Gwiazda wieczoru
To nie jedyna sytuacja, w której Jerry Lee wywalczył sobie siłą status gwiazdy wieczoru. Podczas jednego z występów miał występować przed Fatsem Domino, co niekoniecznie było w smak muzykowi. Jak pisze Bragg: "Problem polegał na tym, że kontrakt Fatsa gwarantował mu uprzywilejowaną pozycję pośród wszystkich występujących artystów, a jego menedżer wyciągał tę umowę co chwila z kieszeni i zasłaniał się nią niczym tarczą. Jerry Lee musiał zwyczajnie wystąpić przed Fatsem albo nie występować w ogóle. W tej sytuacji poddał się, co jedynie znaczyło, że zaraz dojdzie do czegoś strasznego". Tak tez się stało. Lewisowi udało się doprowadzić publiczność do spazmów.

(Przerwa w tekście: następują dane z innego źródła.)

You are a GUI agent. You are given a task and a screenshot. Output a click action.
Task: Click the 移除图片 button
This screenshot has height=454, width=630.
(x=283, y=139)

Podczas koncertu walił bez opamiętania w klawisze wszystkimi możliwymi częściami ciała. Oszalała publiczność wkroczyła na scenę: "Niektórym z młodych ludzi udało się przedrzeć na proscenium, skąd mogli chwycić Jerry'ego Lee za nogę; chwytali więc, jakby chcieli rozedrzeć go na kawałki. (...) próbom tym położył kres dopiero sam pianista, zdejmując buty i rzucając nimi na oślep w napastników (...)". Zespół był zmuszony opuścić scenę bocznym wyjściem. Jako że około połowa widzów opuściła po występie Lewisa salę, Fats Domino musiał zagrać koncert przed osłupiałą, mocno przetrzebioną publicznością.